Pressionadas para adotar novidades como computação em nuvem e tablets, as organizações estão deixando as preocupações de segurança de TI para trás.

 
Pelo menos é aponta um estudo da Ernst & Young realizado com 1,7 mil organizações em todo mundo, na qual 72% dos entrevistados apontaram sentir um  nível crescente de risco ao mesmo tempo que apenas 33% disseram ter atualizado sua estratégia de segurança de informação nos últimos 12 meses.
 
Com 80% das companhias atualmente utilizando ou considerando utilizar tablets e 61% usando ou considerando usar serviços de computação em nuvem dentro do próximo ano, a segurança parece ter ficado em segundo plano na corrida para se adaptar a um ambiente em rápida mudança, avalia a consultoria.
 
Para a  Ernst & Young é “encorajador” que 59% dos entrevistados estejam planejando aumentar o orçamento para segurança de informação nos próximos 12 meses.

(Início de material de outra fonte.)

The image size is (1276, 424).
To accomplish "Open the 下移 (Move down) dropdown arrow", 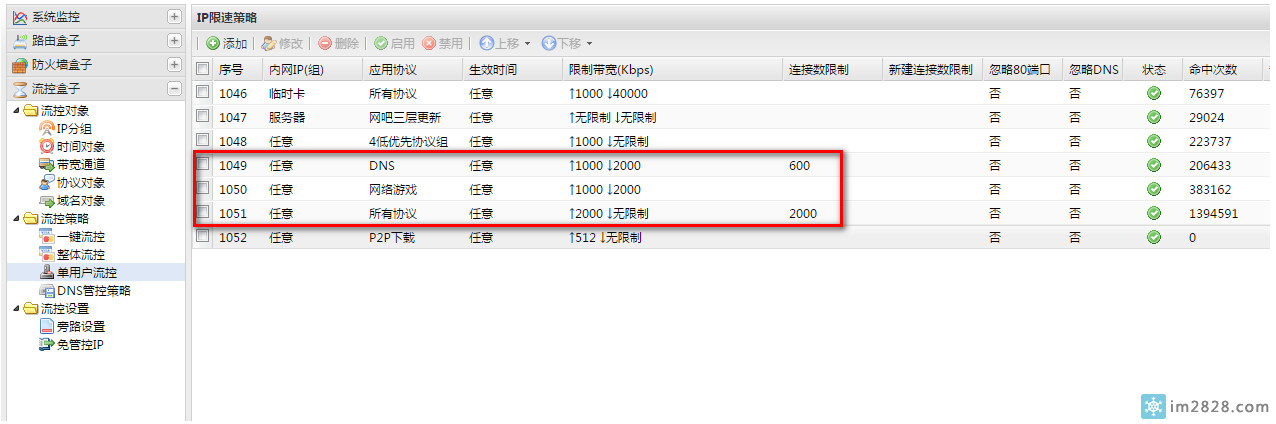I will [590, 44].
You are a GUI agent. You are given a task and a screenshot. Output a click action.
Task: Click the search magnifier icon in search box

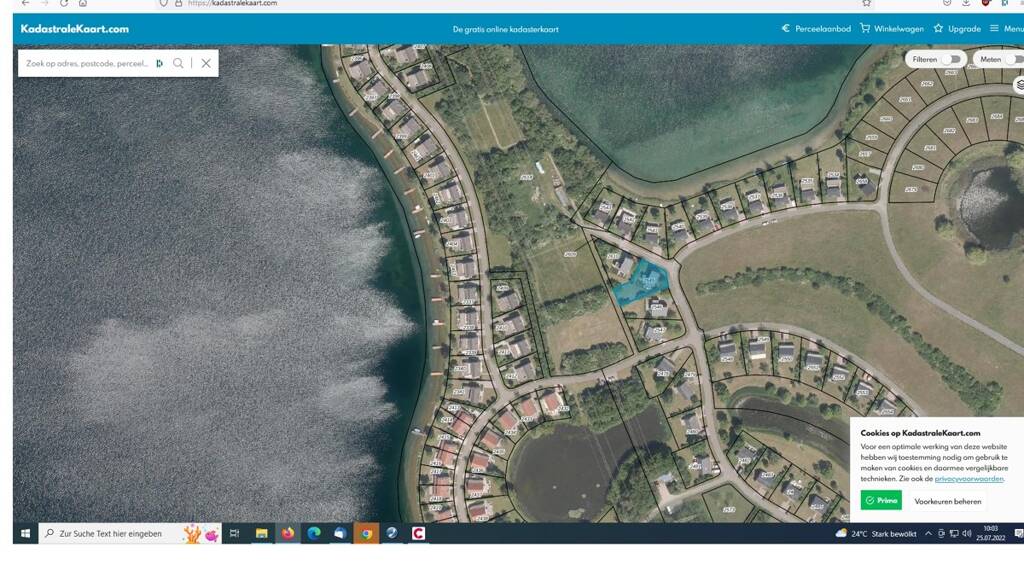click(178, 63)
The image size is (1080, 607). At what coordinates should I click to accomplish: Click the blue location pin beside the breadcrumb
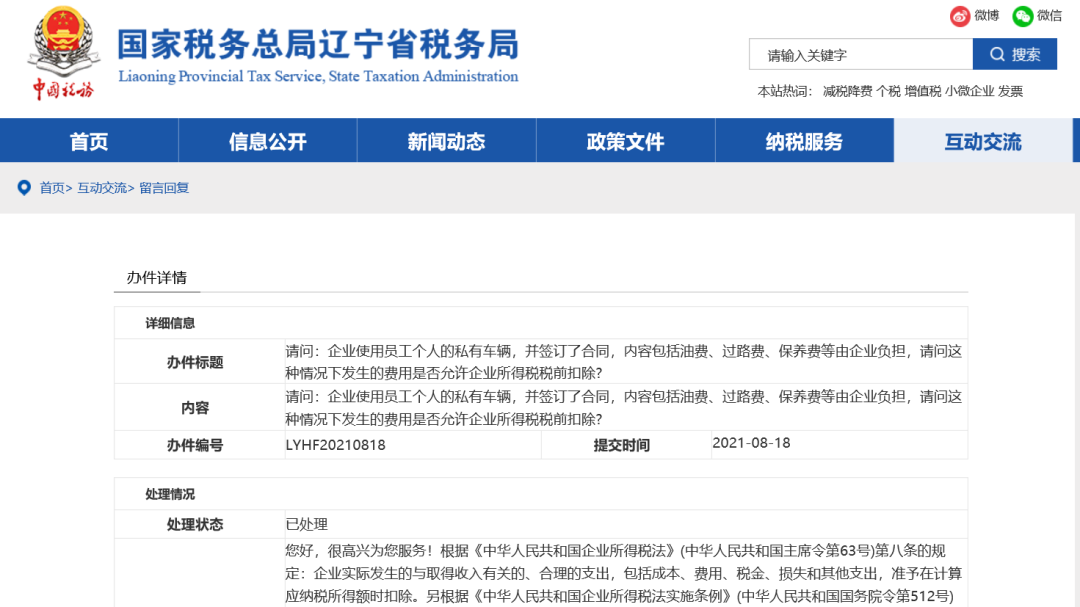[x=22, y=187]
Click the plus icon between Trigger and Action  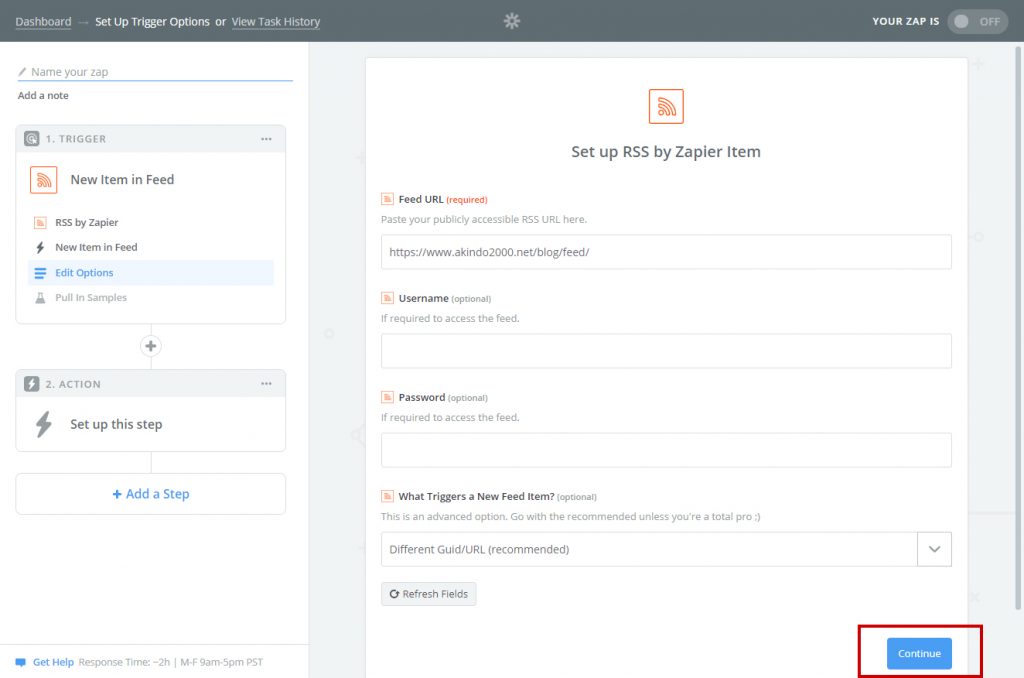151,346
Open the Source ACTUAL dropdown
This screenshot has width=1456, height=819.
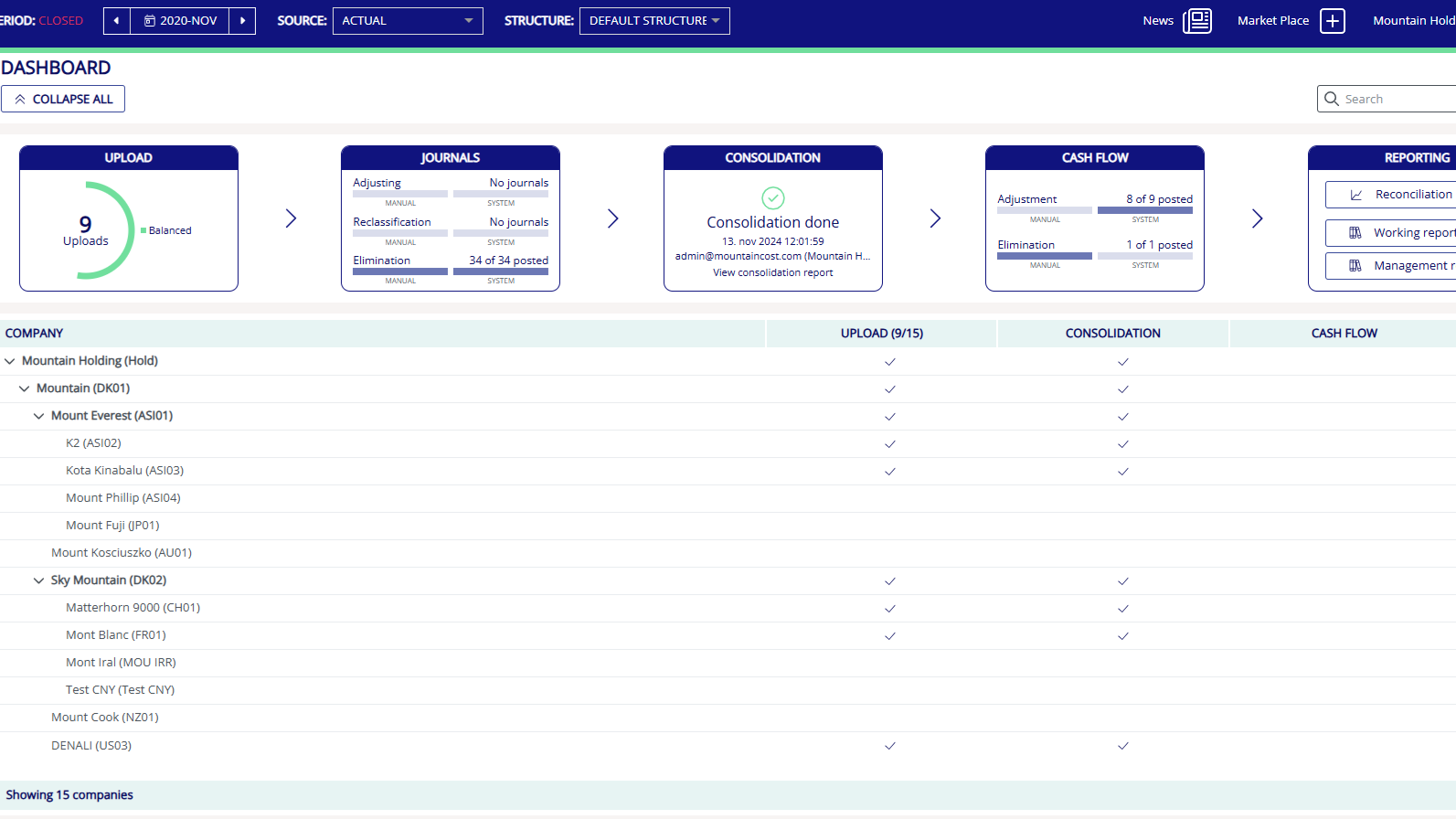click(408, 21)
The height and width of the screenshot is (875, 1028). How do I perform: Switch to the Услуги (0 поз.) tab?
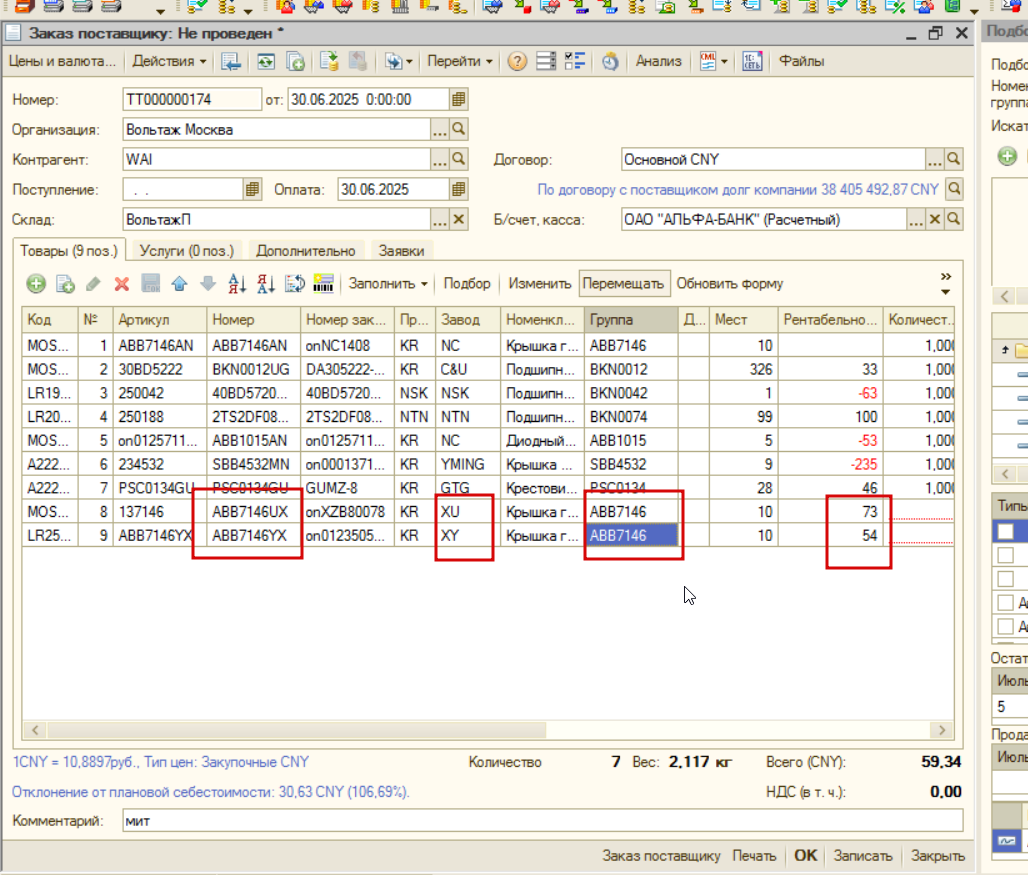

No entanto, apenas 51% deles afirmaram possuir uma estratégia documentada para orientar esses investimentos.
 
A adoção de técnicas e softwares de segurança é baixa. Por exemplo, técnicas de criptografia são usadas por menos da metade – 47% – das organizações pesquisadas.
 
Computação em nuvem
Do total, 48% dos entrevistados afirmaram que a implantação da computação em nuvem como um desafio difícil ou muito difícil, e mais da metade disse não ter implementado qualquer controle para mitigar riscos associados a ela. 
 
A medida mais frequentemente adotada é uma revisão minuciosa do contrato de gerenciamento com provedores de nuvem, mas mesmo isso é feito por apenas 20% dos entrevistados, indicando um alto – e possivelmente equivocado – nível de confiança.
 
“Apesar de algumas empresas terem adotado a computação em nuvem para serviços específicos, muitas o fizeram de forma não estruturada ou orientada por uma estratégia ou arquitetura”, diz Alberto Fávero, sócio de Consultoria da Ernst & Young Terco com foco em Tecnologia e Segurança da Informação. 
 
Quase 90% dos entrevistados são a favor de uma certificação externa, e 45% disseram que esta deve ser baseada em um padrão acordado.
 
“Não é suficiente confiar nos fornecedores de serviços de infraestrutura para responder a todos os riscos associados com a computação em nuvem”, avalia Fávero. 
 
Mídia social
A maioria dos entrevistados no estudo da Ernst & Young – 72% – afirmou que ataques externos são os principais riscos. 
 
Esses ataques podem ser alimentados por informações obtidas pelo uso de mídias sociais que foram utilizadas para enviar mensagens pishing direcionadas a indivíduos-alvo.
 
 Para ajudar a responder a esses riscos, as organizações parecem estar adaptando uma resposta linha-dura. Mais da metade dos entrevistados – 53% – respondem bloqueando o acesso a sites ao invés de se adequar à mudança e adotar medidas que abrangem toda a corporação.
 
Assunto está longe da alta gestão
A pesquisa mostra que apenas 12% dos entrevistados estão abordando questões de segurança de informação em reuniões de conselho e menos da metade, 49%, afirmou que a área de segurança responde às necessidades da empresa.
 
“Uma resposta pragmática e proativa ao invés de uma reativa é necessária. A segurança das informações precisa ser mais visível nas reuniões da administração com uma estratégia claramente definida que irá dar apoio ao negócio na nuvem ou em qualquer outro local. Muitas companhias ainda têm um longo caminho a seguir até tornar isso uma realidade”, afirma Fávero.